Спецподготовка продолжалась три недели, и закончилась она в субботу. День выдался дождливый. Судя по слухам, в семь вечера нас должны были перебазировать в Лондон, а там распределить по пехотным и воздушно-десантным подразделениям, предназначенным для высадки на континент. К трем часам дня я упаковал в вещмешок все свои пожитки, включая и брезентовую сумку от противогаза, битком набитую книгами, которые я привез из-за океана. (Сам противогаз я несколько недель тому назад выбросил тайком за борт «Мавритании» – мне было совершенно ясно, что если противник и вздумает применить газ, я все равно нипочем не успею натянуть эту чертову штуку.) Помню, как я стоял у окна нашего сборного домика из гофрированного железа, глядя на косой, унылый дождь, и что-то не замечал, чтобы мой указательный палец уж очень чесался от нетерпения нажать на гашетку. У меня за спиной раздавался нелюдимый шорох множества авторучек по множеству листов специальной бумаги для военно-полевой почты. Внезапно и почти без всякой определенной цели я оторвался от окна, надел дождевик, шерстяной шарф, галоши и пилотку (как мне до сих пор напоминают, я носил ее по-своему, слегка надвинув на оба уха). Затем, сверив часы с настенными в уборной, я стал спускаться в город по мощенному булыжником, залитому водой долгому склону холма. Молнии то и дело били в землю вокруг меня, но я не обращал на них внимания. Может, на них и есть твой личный номер, а может, и нет.
В центре – похоже, это было и самое мокрое место во всем городе – я остановился у церкви и стал читать объявления на доске, скорее всего потому, что цифры, белые на черном фоне, бросились мне в глаза, но отчасти и потому, что за три года в армии я пристрастился к чтению вывешенных на досках объявлений. Как следовало из объявления, на три тридцать была назначена спевка детского хора. Я взглянул на свои часы, потом снова на доску. К ней был прикноплен листок бумаги с именами детей, которые должны были явиться на спевку. Я прочел все имена, стоя под дождем, а потом вошел в церковь.
На скамьях сидели человек десять взрослых, и некоторые держали на коленях маленькие резиновые сапожки подошвами кверху. Я прошел вперед и сел в первом ряду. На кафедре на стульях, составленных в три тесных ряда, сидели дети – человек двадцать, большей частью девочки, примерно лет с семи до тринадцати. Регентша, устрашающе монументальная особа в твидовом костюме, как раз уговаривала их петь, открывая рты пошире. Она задала им вопрос: слышал ли кто-нибудь из них хоть раз в жизни, чтобы птичка-невеличка пела свою чудную песенку и при этом дерзнула не открывать свой милый клювик как можно шире, шире, шире? Похоже, никто не слыхал. На нее смотрели немигающие, непроницаемые глаза. Она продолжала: ей хочется, чтобы ее детки, все как один, прониклись смыслом тех слов, которые они поют, а не просто повторяли их, как попка-дурак. Потом она дала ноту на камертоне-дудке, и детишки, как тяжелоатлеты сверхлегкого веса, подняли свои сборники гимнов.

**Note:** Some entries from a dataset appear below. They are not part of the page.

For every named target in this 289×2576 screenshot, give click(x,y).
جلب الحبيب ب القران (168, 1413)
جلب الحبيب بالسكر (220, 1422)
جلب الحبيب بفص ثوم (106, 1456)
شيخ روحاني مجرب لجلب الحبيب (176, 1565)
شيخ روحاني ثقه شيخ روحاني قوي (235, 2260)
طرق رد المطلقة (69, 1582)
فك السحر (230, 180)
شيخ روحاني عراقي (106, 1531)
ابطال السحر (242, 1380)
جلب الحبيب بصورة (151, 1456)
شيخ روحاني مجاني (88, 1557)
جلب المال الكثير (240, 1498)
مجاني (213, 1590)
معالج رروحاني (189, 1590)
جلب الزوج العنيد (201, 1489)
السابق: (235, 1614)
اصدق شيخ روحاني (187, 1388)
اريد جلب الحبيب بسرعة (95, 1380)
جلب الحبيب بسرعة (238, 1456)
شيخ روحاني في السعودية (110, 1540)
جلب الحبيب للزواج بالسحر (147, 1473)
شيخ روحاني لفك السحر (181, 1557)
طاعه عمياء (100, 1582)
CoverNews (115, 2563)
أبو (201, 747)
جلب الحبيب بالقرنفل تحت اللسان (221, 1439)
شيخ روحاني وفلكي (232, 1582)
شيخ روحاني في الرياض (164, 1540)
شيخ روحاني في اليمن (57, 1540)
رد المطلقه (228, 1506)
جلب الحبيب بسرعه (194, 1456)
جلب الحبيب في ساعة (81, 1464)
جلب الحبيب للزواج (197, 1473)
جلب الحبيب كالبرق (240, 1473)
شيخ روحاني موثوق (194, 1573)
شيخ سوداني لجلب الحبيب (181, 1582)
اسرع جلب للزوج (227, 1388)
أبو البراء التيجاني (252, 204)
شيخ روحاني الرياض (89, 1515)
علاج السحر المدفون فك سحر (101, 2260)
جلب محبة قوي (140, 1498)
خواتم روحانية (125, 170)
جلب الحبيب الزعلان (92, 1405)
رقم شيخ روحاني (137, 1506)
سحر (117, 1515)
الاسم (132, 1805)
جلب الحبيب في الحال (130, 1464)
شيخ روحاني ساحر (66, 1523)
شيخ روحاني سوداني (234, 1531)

Они пели без музыкального сопровождения – в данном случае, точнее, без помех. Их голоса звучали мелодично и несентиментально, и было в них что-то такое, что человек более религиозный, чем я, мог бы без малейшего усилия воспарить если не телом, то духом. Две девчушки – самые маленькие – немного отставали от темпа, но так, что только матушка композитора могла бы их упрекнуть. Этого гимна я никогда не слышал, но хотелось надеяться, что в нем еще с дюжину стихов, а может, и побольше. Я слушал, разглядывая детей, но особенно лицо одной девочки, сидевшей ближе всех ко мне, с краю, в первом ряду. Ей было лет тринадцать, у нее были светлые пепельные волосы, подстриженные наравне с мочками ушей, прекрасной формы лоб и спокойный, даже равнодушный взгляд – девочка с такими всезнающими глазами, подумалось мне, вполне могла и пересчитать всех присутствующих, и вынести им приговор. Ее голос отчетливо выделялся из общего детского хора, и вовсе не потому, что она сидела ближе ко мне. Он звучал лучше всех в верхнем регистре, так упоительно, так верно, что автоматически вел за собой весь хор. Однако самой юной леди, судя по всему, наскучил собственный певческий талант, а может, просто надоело здесь и сейчас; я видел, как она два раза зевала, когда можно было перевести дух между стихами. Конечно, она зевнула, как подобает леди, не размыкая губ, но скрыть зевок ей не удалось – ее выдали дрогнувшие крылья носа.
Как только гимн отзвучал, руководительница принялась долго и нудно распространяться на тему о том, что некоторые люди никак не могут держать свои ноги в покое, а рты на замке – даже во время проповеди. Я понял, что спевка закончилась, и пока скрипучий голос регентши не разрушил вконец волшебство и очарование детского пения, я встал и вышел из церкви.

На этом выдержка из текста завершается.